*About this exercise*
Leaving out all pictures, restate word for word the lines from the one with "900x586 pixels. Task: Click" through the last line of the entries.
*** Opening Records to use ***
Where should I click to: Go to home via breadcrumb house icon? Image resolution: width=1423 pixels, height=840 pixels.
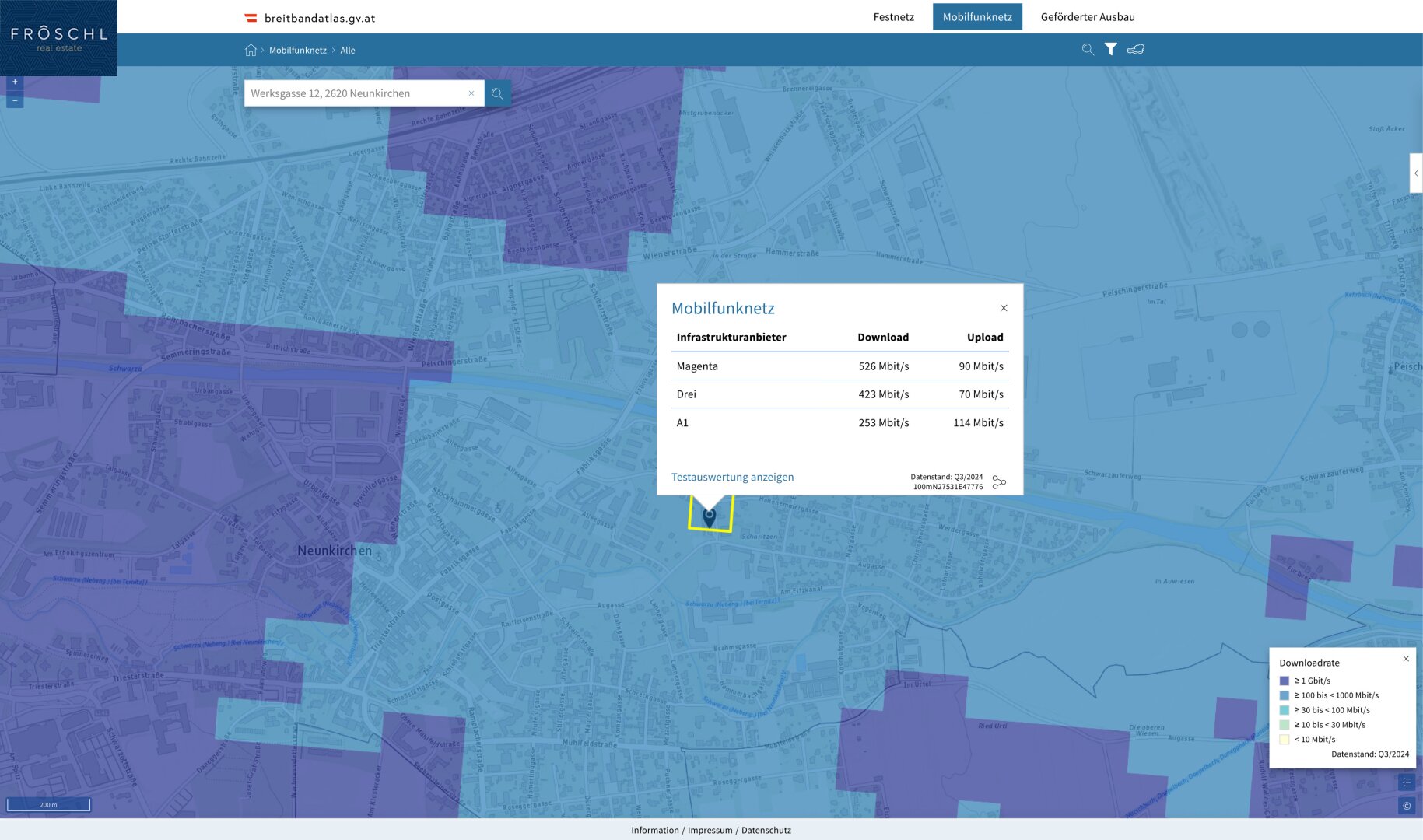pos(251,50)
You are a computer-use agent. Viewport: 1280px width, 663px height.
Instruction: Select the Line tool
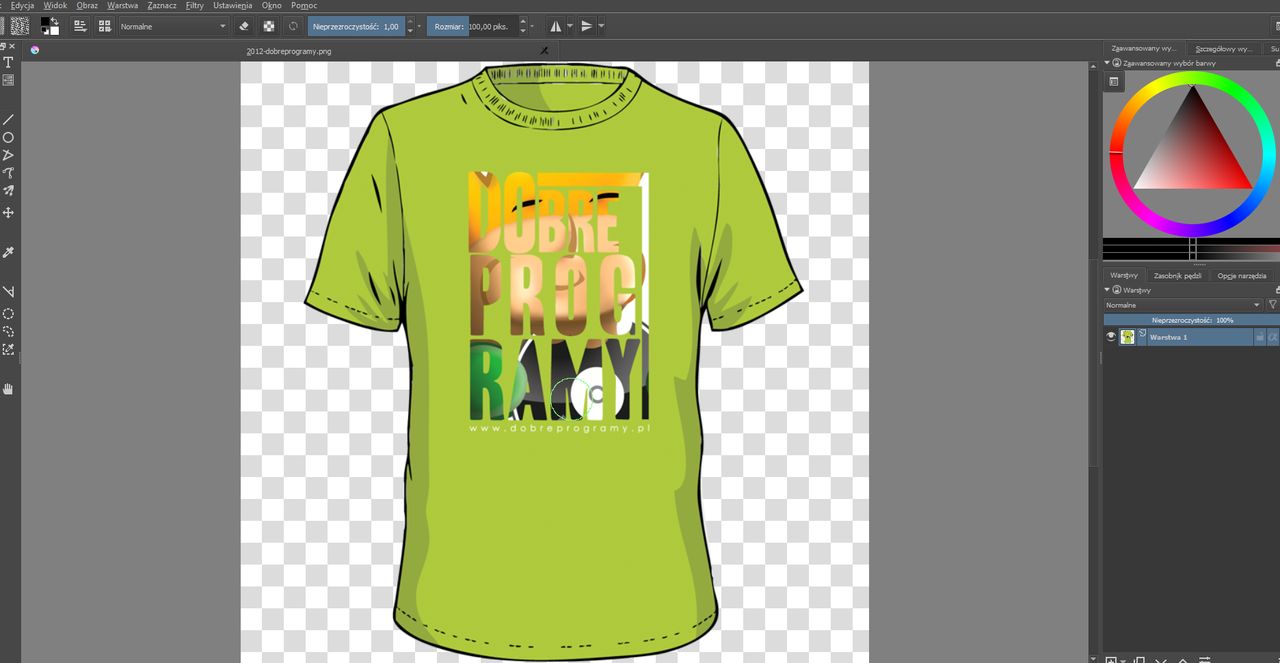pos(8,119)
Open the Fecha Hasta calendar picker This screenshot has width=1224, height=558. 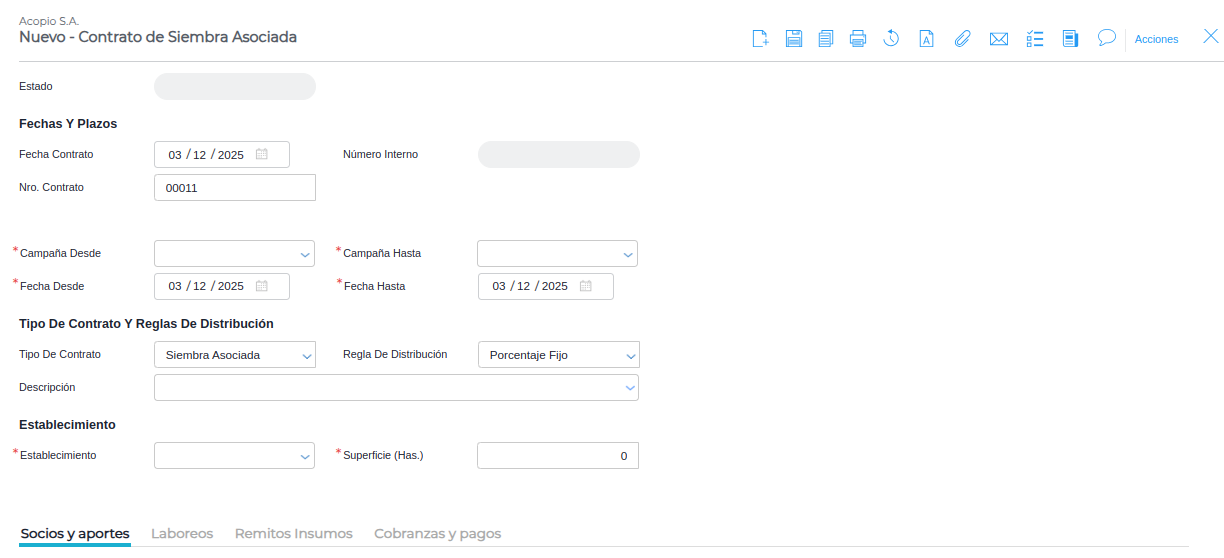click(586, 286)
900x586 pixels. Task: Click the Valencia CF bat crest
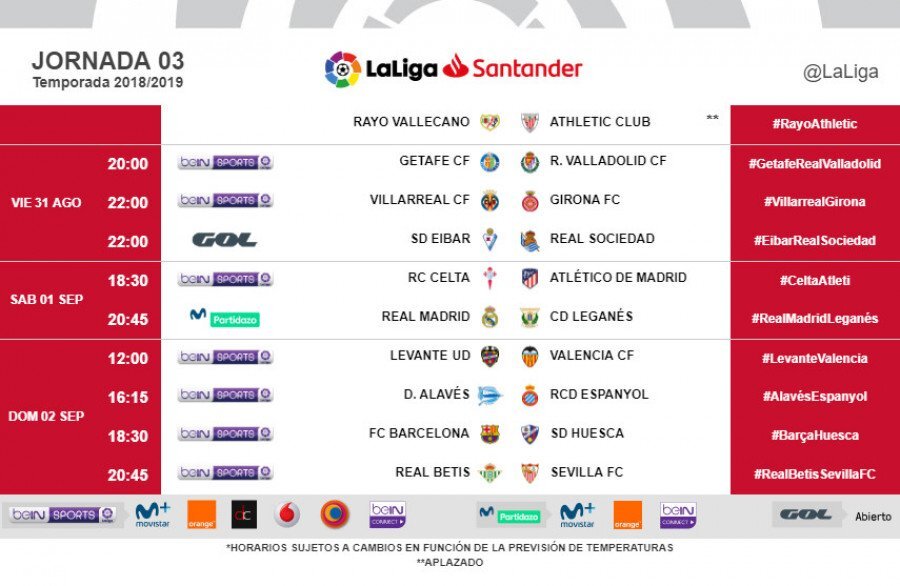(530, 356)
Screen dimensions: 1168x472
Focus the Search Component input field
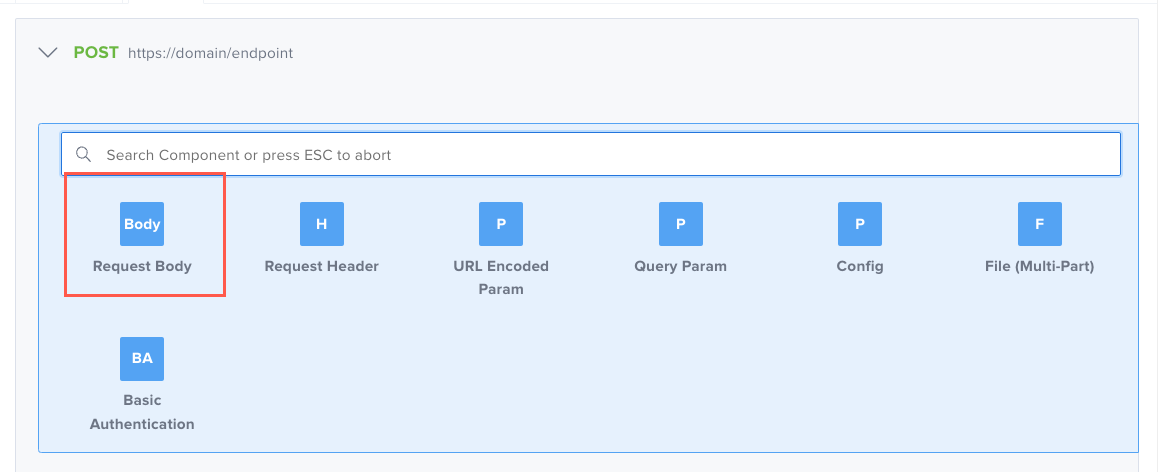click(600, 155)
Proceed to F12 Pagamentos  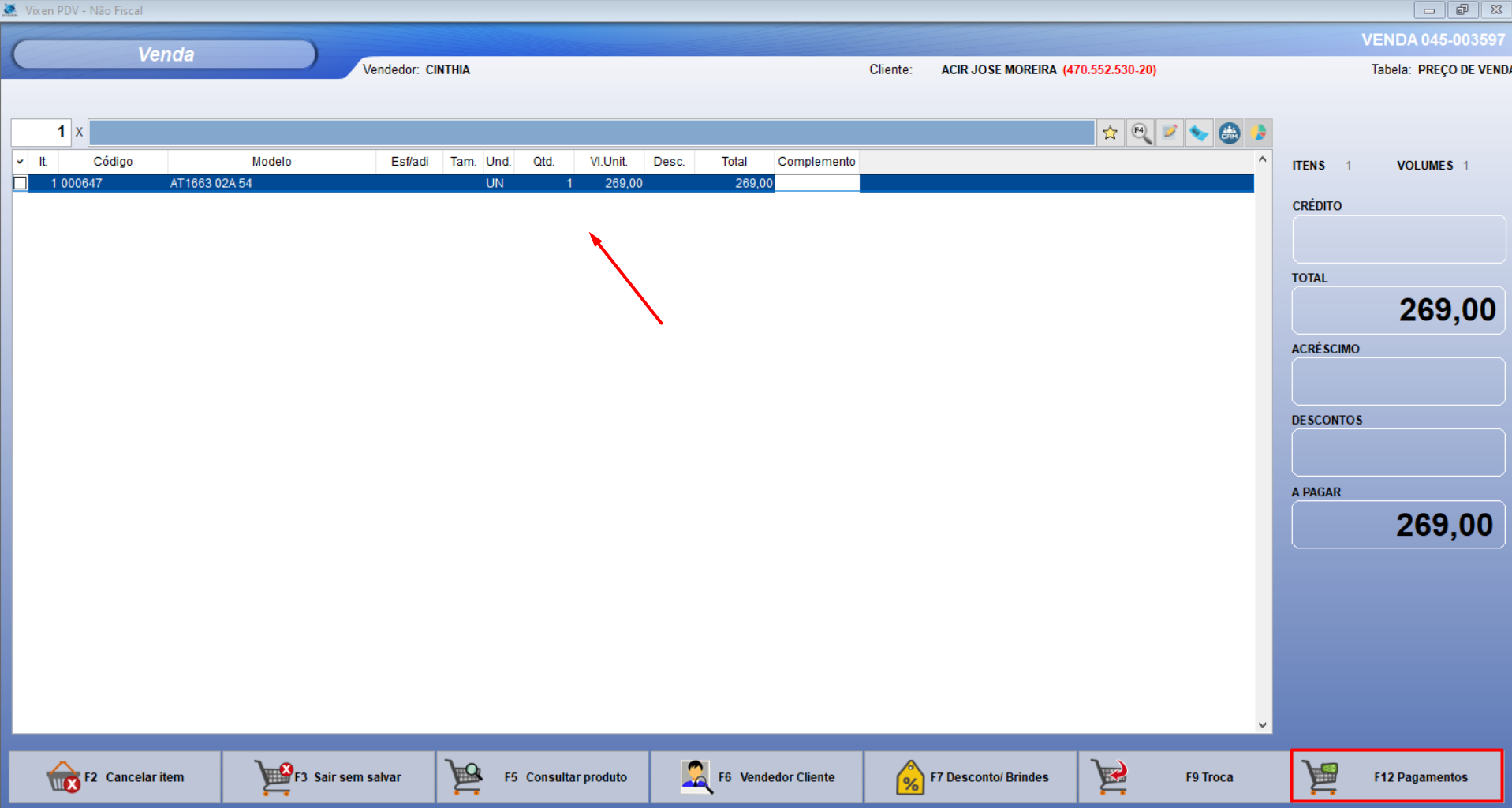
*** Closing Records to use ***
*Answer section*
900x586 pixels. Task: Click the Valencia CF bat crest
(530, 356)
Screen dimensions: 1168x472
Focus the Search Component input field
click(600, 155)
Proceed to F12 Pagamentos  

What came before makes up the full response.